[[ Records for this task open ]]

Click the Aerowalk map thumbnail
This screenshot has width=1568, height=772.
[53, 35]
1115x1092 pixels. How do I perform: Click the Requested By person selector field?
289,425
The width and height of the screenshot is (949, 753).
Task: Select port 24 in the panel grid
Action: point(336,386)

[[ Records for this task closed ]]

_Activity_
Lines from the one with "1115x1092 pixels. How" through the last line above must be printed exactly; no other line is to appear.

_Your response_
1115x1092 pixels. How do I perform: Click the Requested By person selector field?
289,425
The width and height of the screenshot is (949, 753).
Task: Select port 24 in the panel grid
Action: point(336,386)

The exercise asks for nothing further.